The announcement, which is shaped like a poem, traces Bryant’s passion for the game all the way back to the earliest days of his childhood, when he would roll his father’s tube socks into balls and shoot them into garbage cans, an imaginary shot clock ticking down its final seconds.
It also alludes to his body’s limited ability to recover from the grind of NBA basketball. After he averaged 74 games out of a possible 82 through the first 17 regular seasons of his career, Bryant’s previous two seasons were cut short by serious injuries, including a ruptured Achilles tendon and a fractured knee. He played just 41 games total over those two seasons, and he is currently playing on a minutes restriction, intended to minimize the wear and tear on his body.

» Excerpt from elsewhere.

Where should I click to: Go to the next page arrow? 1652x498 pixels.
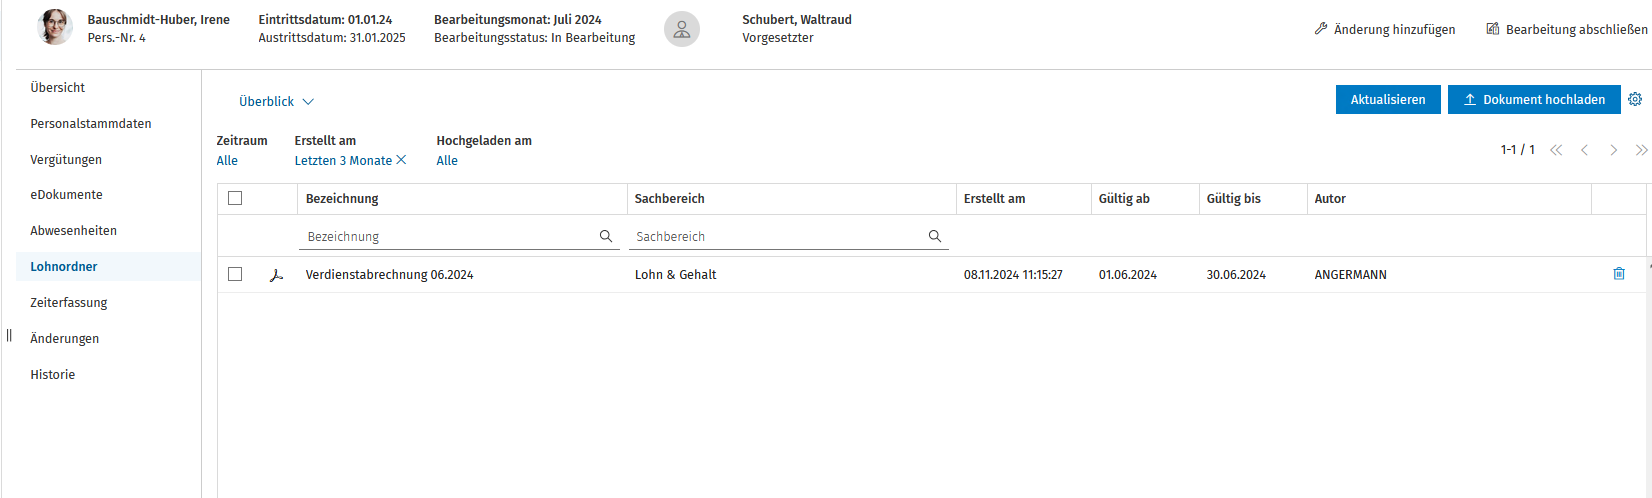pos(1613,150)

Those injury concerns, along with his Los Angeles Lakers' dim prospects for near-term success, fueled a months-long speculation that this season might be Bryant's last.
One Of The Greatest Ever
By almost any measure, Bryant will retire as one of the most successful and respected basketball players in history. The two-time NBA Finals MVP was drafted straight out of high school, and he will finish his career as the third-ranking scorer in NBA history, behind only Karl Malone and Kareem Abdul-Jabbar. He was named to the All-NBA team, a distinction given to the top 15 players in the league in a given season, 15 times. He was also named to the NBA's All-Defensive Team 10 times; in seven of those years, he was named All-Defensive First Team, effectively signaling that he was regarded as the best defensive player in the league at his position.
That regular season success led to frequent, long trips to the NBA postseason, where Bryant shined as well. He played in more than 200 playoff games, scoring 30 or more points in two out of every five of them. In four postseasons, he led the league in points scored.
This season he is unlikely to add to his postseason totals. The Lakers, the team he has played for his entire career, are 2-13, worst in the Western Conference.
“I’m ready to let you go,” Bryant wrote. “I want you to know now / So we both can savor every moment we have left together.”